Main contractor: UmeƄ University
Programme director: Professor Bo Mattiasson, Lund University
Executive committee chairman: Thomas Berglin, R&D Director, Eka Chemicals AB
Soil or sediment contamination by metals and/or persistent organic pollutants (POPs) is discovered when, for example, the land is to be used for housing or industrial redevelopment. Remediation is necessary when metals like mercury, cadmium, lead, arsenic or chromium, or persistent organic compounds like dioxins, PCBs, DDTs or PAHs have contaminated the soil. There are approximately 22,000 such areas in Sweden and remediation costs have been estimated at SEK 25 billion or more using traditional techniques (exchanging the material for one that is easier to handle, use of chemicals to transform the pollutants into less hazardous forms of chemicals, or high-temperature combustion).
HOW CAN THE PROGRAMME CONTRIBUTE TO A SOLUTION TO THE PROBLEM?
There is a great need for cost-effective methods of remediating old, contaminated industrial sites in a Nordic climate. The programme evaluates and develops biological, chemical and physical treatment methods - combinations of them - of soil remediation in a cold, Nordic climate. The work is based on the problems in two areas where remediation is difficult - an old gasworks site, which is contaminated with polycyclic aromatic hydrocarbons, and a chemicals factory site, EKA Chemicals, contaminated with mercury and polychlorinated dibenzofurans.
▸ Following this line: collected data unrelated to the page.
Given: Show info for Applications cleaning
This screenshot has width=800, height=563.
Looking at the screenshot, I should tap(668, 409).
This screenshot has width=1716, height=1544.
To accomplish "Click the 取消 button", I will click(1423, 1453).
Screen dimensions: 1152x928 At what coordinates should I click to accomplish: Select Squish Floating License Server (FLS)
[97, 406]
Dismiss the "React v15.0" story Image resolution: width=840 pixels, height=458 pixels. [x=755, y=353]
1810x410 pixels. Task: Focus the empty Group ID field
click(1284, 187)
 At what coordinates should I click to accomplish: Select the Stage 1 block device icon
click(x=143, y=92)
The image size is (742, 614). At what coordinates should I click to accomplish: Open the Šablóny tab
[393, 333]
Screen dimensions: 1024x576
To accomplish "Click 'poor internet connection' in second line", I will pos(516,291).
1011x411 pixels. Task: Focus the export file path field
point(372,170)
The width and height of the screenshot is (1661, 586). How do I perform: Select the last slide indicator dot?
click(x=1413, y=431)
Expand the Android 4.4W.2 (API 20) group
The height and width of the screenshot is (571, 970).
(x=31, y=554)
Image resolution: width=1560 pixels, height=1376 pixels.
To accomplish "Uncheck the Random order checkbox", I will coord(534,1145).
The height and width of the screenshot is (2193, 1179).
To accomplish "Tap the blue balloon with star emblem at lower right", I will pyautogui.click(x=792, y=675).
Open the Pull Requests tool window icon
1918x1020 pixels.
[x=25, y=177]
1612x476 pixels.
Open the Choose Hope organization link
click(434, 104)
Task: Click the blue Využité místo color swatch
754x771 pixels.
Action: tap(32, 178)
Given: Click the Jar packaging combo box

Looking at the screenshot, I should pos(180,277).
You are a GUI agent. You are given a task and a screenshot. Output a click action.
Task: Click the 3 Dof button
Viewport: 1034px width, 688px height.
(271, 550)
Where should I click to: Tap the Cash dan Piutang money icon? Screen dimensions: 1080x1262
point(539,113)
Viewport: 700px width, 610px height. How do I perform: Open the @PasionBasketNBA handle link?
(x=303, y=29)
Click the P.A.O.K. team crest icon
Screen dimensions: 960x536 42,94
The aim is to be able to restore the sites and give them a "clean bill of health", in order to recuperate valuable natural resources of considerable economic value. Greater room for manoeuvre in land use and physical planning is therefore a powerful driving-force. In addition, it may give Sweden a technical advantage, internationally speaking. Biological remediation methods must be adapted to the climate and on-site physical conditions and remediation techniques designed for a cold climate could be exported to other countries in northern Europe, with the added bonus of creating more jobs in Sweden. If the methods that are currently being tested can be put to practical, large-scale use, it will allow sites to be remediated at considerably less cost than previously.
WHO WILL BENEFIT FROM THE RESULTS?
The construction industry. Real estate and housing companies, environmental engineering companies, central, regional and local authorities responsible for building, planning and issues relating to the environment and natural resources in general.